Sebagai desa yang disiapkan untuk menghasilkan devisa ke negara, Ahmad bercerita olahan produk kakao Gunung Kidul ini juga sudah terbang ke luar negeri melalui pihak ketiga.
Jadi, ada salah satu pengusaha cokelat dari Swiss tertarik dengan fermentasi kakao dari Nglanggeran, Gunung Kidul. Fermentasi kakao itu dibeli kemudian diproduksi menjadi cokelat dan dikirim ke Swiss produk tersebut.
"Kalau untuk ekspor kita sekarang belum bisa karena produksi hanya maksimal 1,5 kuintal, jadi untuk kebutuhan se-Jogja aja kurang, apa lagi ekspor. Tetapi prinsipnya fermentasi kakao kita sudah bisa ekspor dan aman, ini terbukti dengan kita punya buyer atau rekanan ya (dari Swiss) yang memproduksi cokelat Monnier. Mereka itu kita punya 1 kg fermentasi aja dia ambil, karena apa? Dia bilng sudah cocok dengan fermentasi di sini," jelas Ahmad.
SCROLL TO CONTINUE WITH CONTENT
Ahmad berharap, ke depan pertanian kakao di Gunung Kidul semakin luar agar produksinya juga meningkat. Dengan demikian, produk turunan kakaonya juga lebih banyak agar bisa memenuhi untuk ekspor.

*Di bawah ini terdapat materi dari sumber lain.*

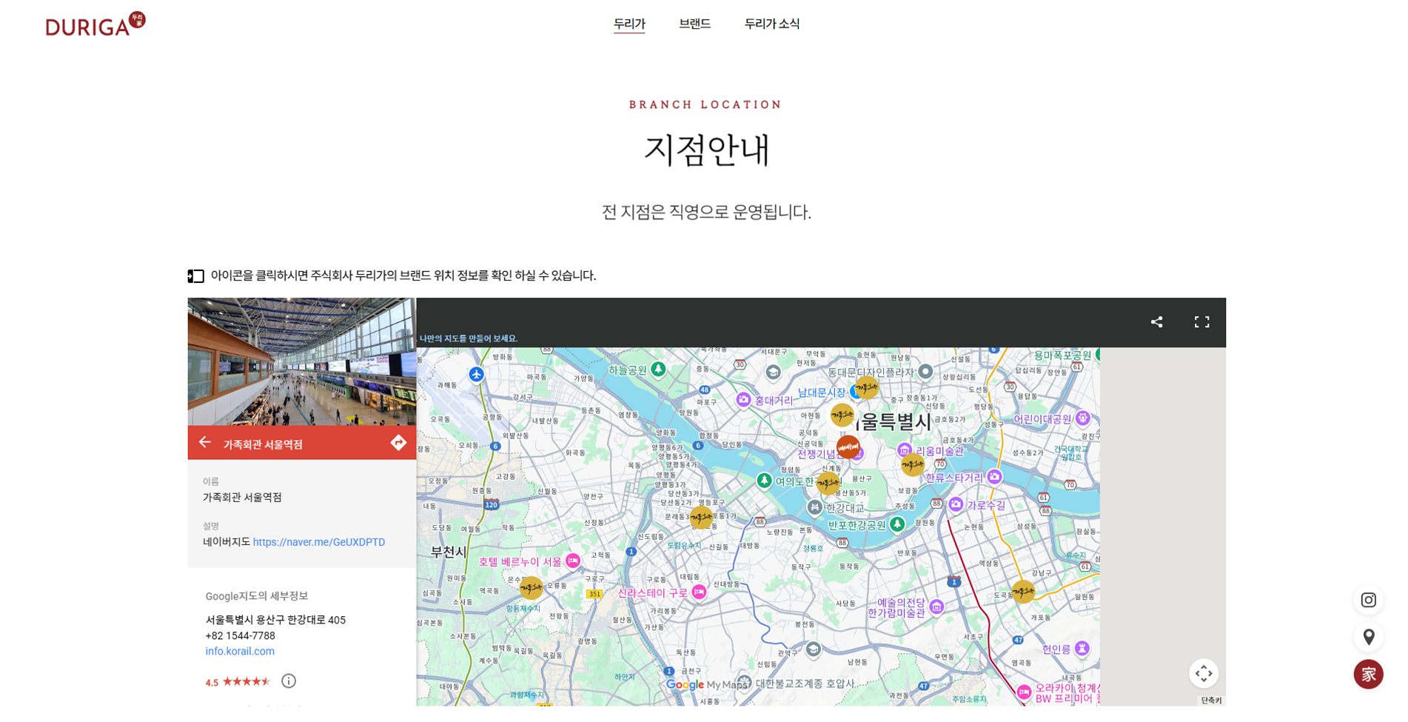Click the share icon on the map header
Viewport: 1408px width, 722px height.
click(x=1156, y=322)
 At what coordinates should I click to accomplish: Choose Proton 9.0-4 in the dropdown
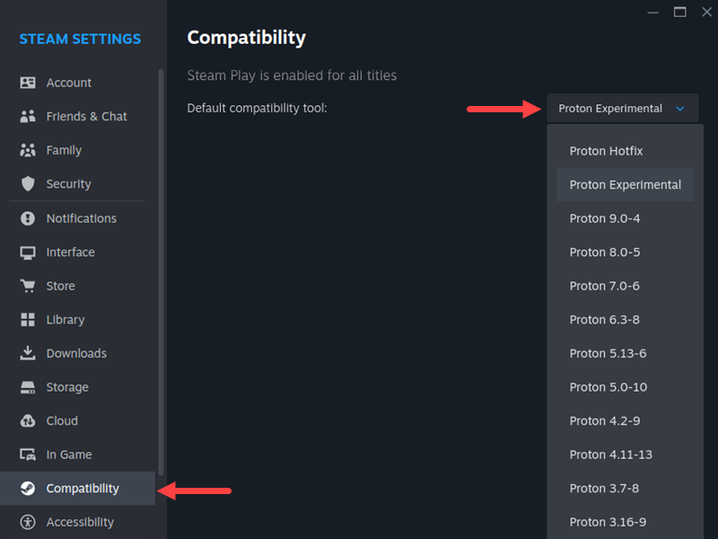coord(603,218)
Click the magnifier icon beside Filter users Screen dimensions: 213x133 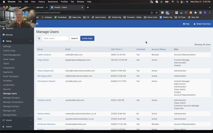(39, 38)
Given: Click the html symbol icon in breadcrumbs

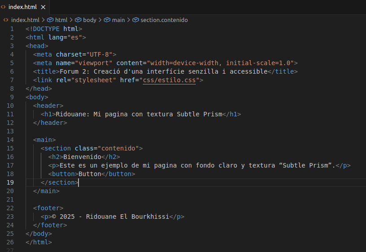Looking at the screenshot, I should click(50, 20).
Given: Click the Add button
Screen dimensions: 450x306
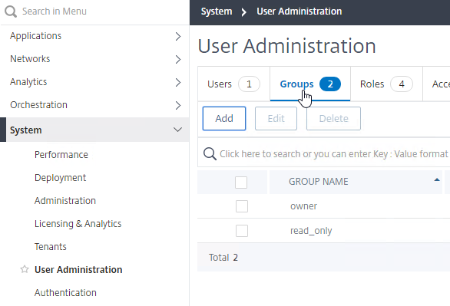Looking at the screenshot, I should click(x=224, y=118).
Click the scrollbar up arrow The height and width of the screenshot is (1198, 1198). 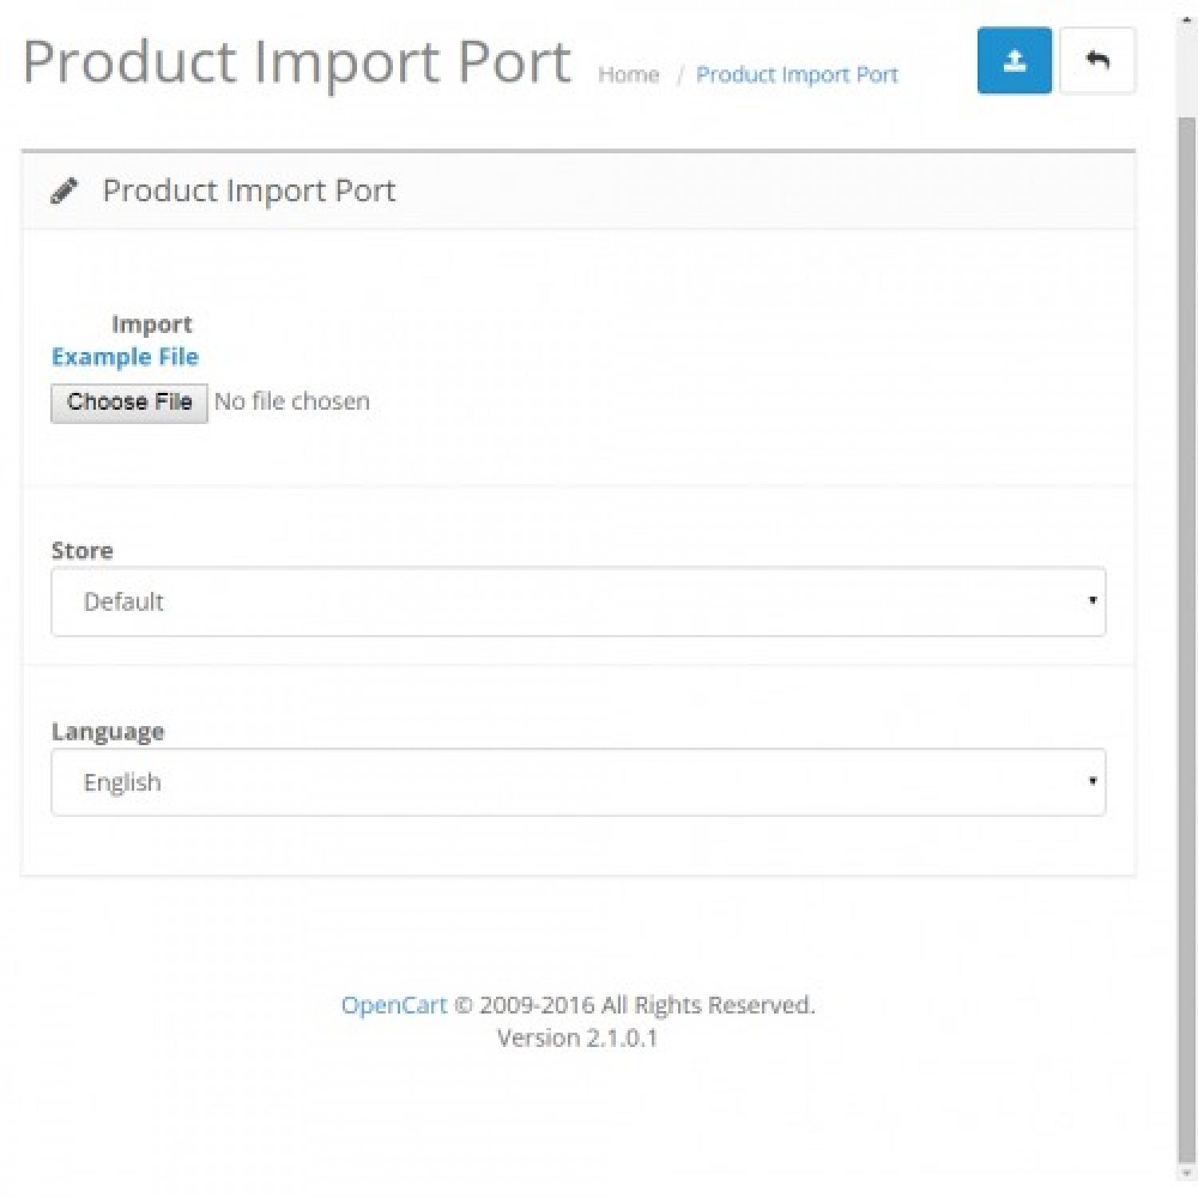click(x=1187, y=19)
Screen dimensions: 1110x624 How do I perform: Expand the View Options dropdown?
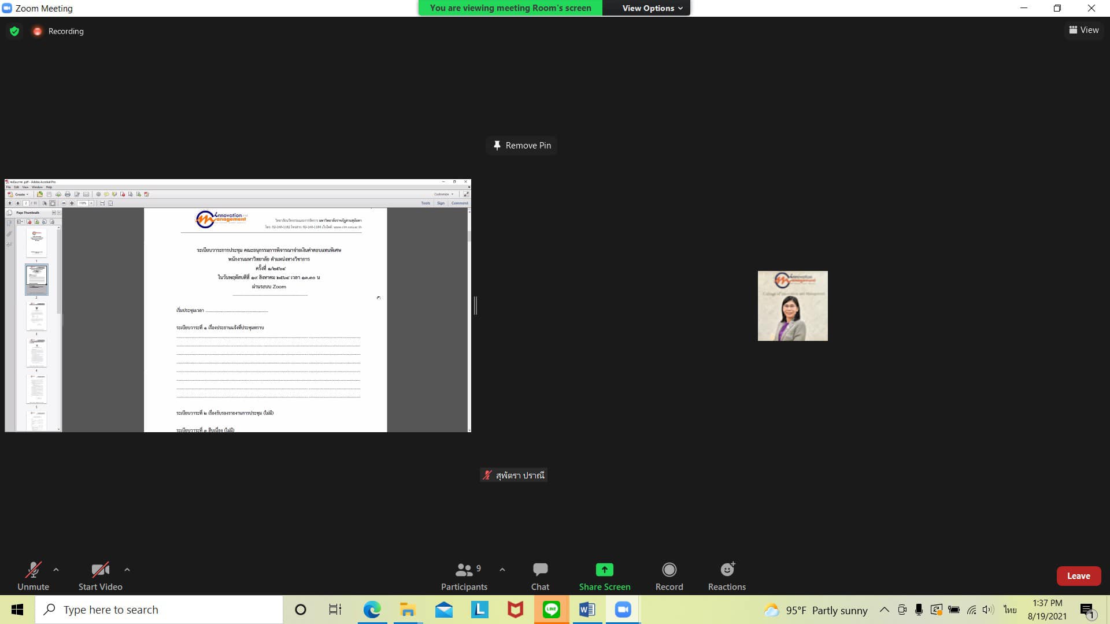pyautogui.click(x=652, y=8)
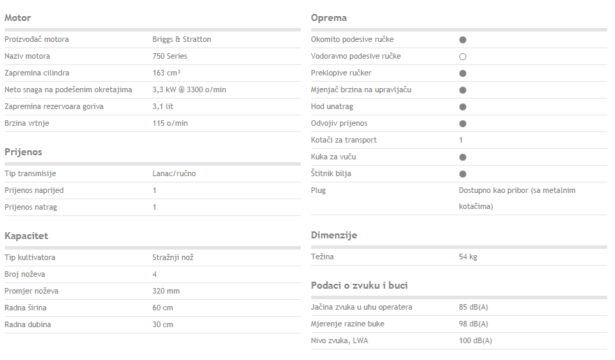Click the filled dot next to Hod unatrag
Screen dimensions: 615x360
[463, 107]
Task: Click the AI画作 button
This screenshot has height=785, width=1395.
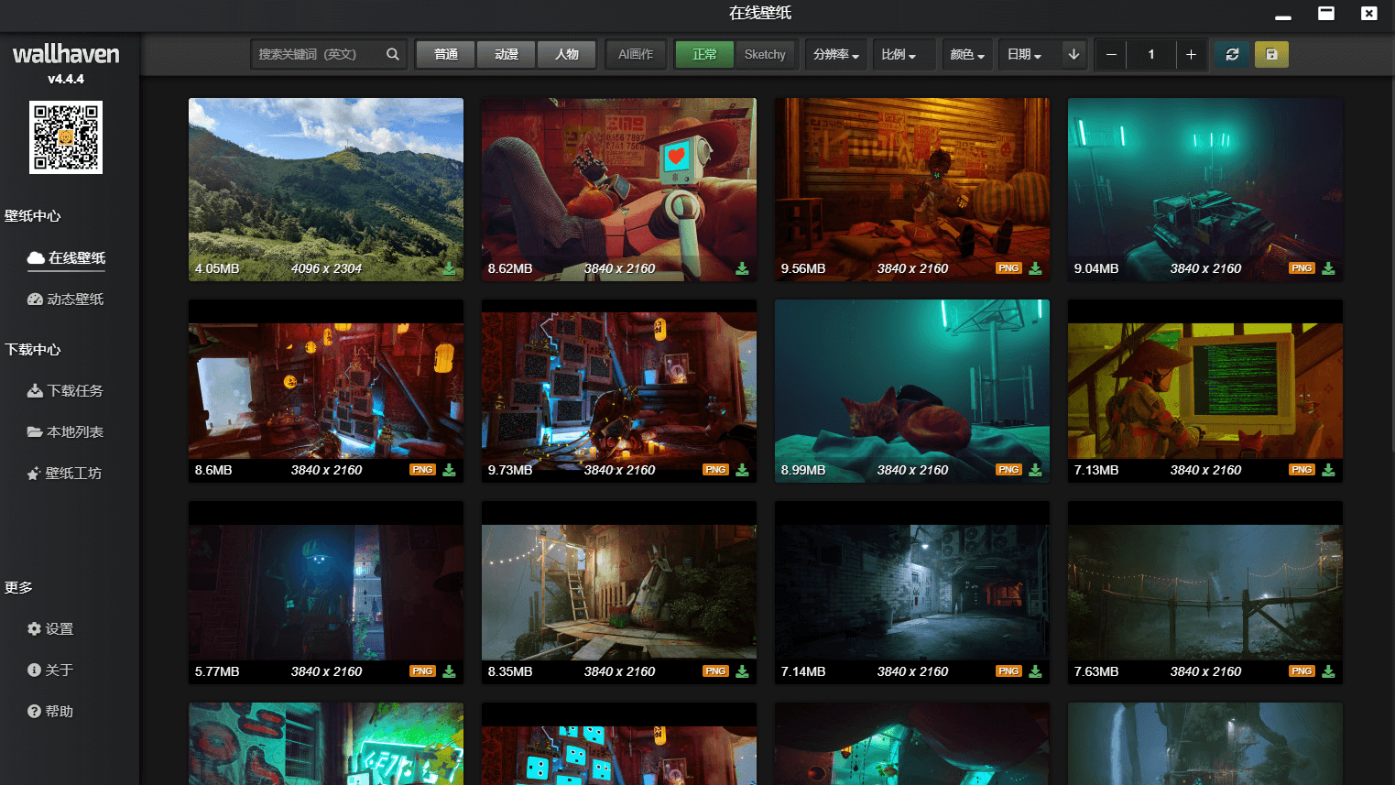Action: point(636,54)
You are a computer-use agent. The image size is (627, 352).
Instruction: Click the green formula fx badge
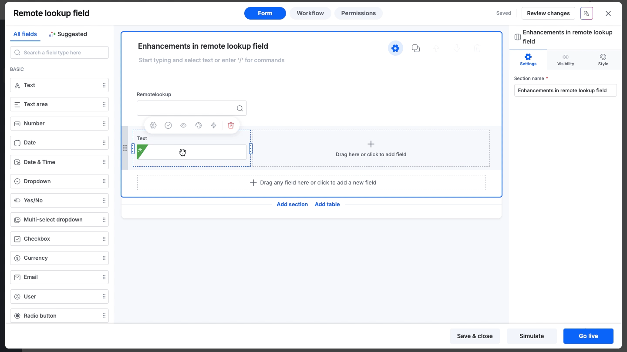[141, 151]
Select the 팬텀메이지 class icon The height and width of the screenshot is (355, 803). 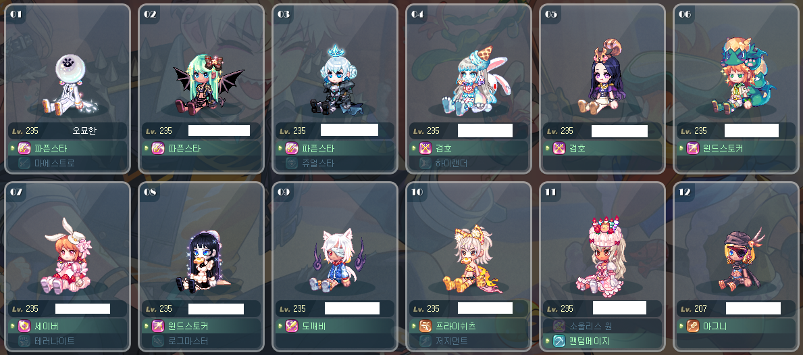(559, 341)
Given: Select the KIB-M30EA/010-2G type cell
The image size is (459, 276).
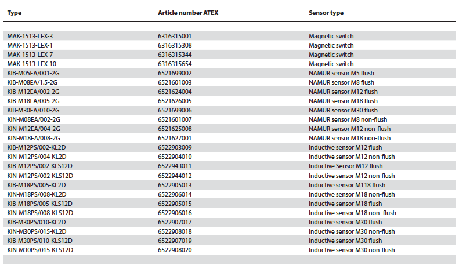Looking at the screenshot, I should (x=34, y=110).
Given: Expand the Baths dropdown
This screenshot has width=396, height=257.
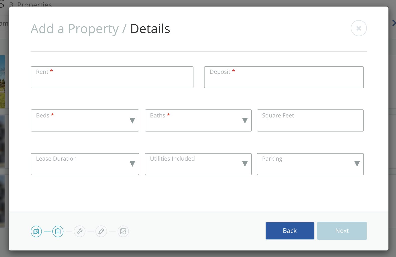Looking at the screenshot, I should (198, 120).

"Kita sebetulnya maunya banyak dan bisa ekspor, tetapi belum mencukupi. Orang asing itu bilang ya nggak apa apa nggak banyak, asal kita butuh ada. Jadi kita jatah per minggu itu 10 kilogram. Jadi dia punya usaha cokelat kemudian cokelatnya dijual ke negaranya di Swiss," tambah dia.
Peran LPEI Siapkan Desa Kakao untuk Ekspor
Kepala Departemen Pengembangan Komoditas & Industri LPEI, Nilla Meiditha mengatakan pendampingan yang dilakukan LPEI memang untuk menyiapkan desa kakao Gunung Kidul tersebut agar bisa melakukan ekspor. Pendampingan itu di antaranya diberikan pengetahuan mengenai ekspor dan didatangkan ahli dari desa devisa yang sudah bisa ekspor agar produksi kakao di Gunung Kidul nilai tambahnya meningkat.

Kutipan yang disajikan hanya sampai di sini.